• **Data under study**
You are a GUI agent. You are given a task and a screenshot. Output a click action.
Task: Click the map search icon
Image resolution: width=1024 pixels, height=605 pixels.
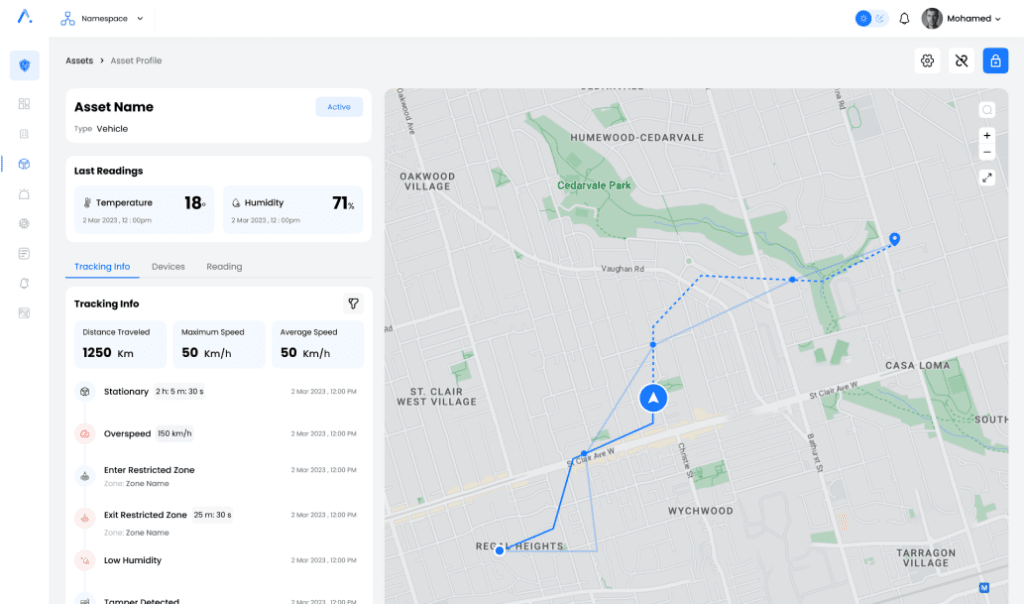[987, 110]
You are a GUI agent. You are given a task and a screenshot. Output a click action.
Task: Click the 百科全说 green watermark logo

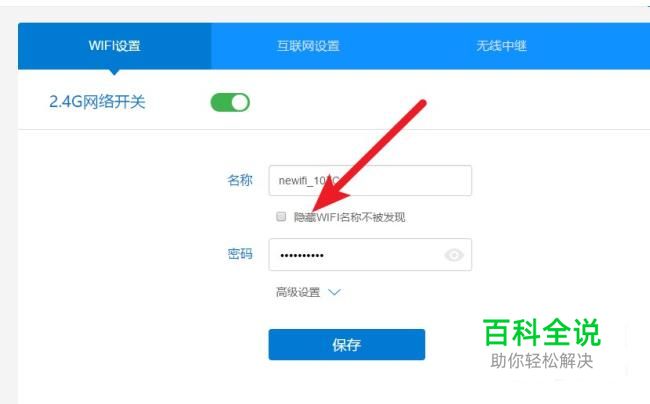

• **Problem details**
Your copy of the material above should be exact and free of pictures.

• **Answer to the exercise**
You are a GUI agent. You are given a task and a screenshot. Output a click action.
Task: Click the map search icon
Image resolution: width=1024 pixels, height=605 pixels.
[987, 110]
You are a GUI agent. You are given a task and a screenshot. Output a click action.
Task: Click the 百科全说 green watermark logo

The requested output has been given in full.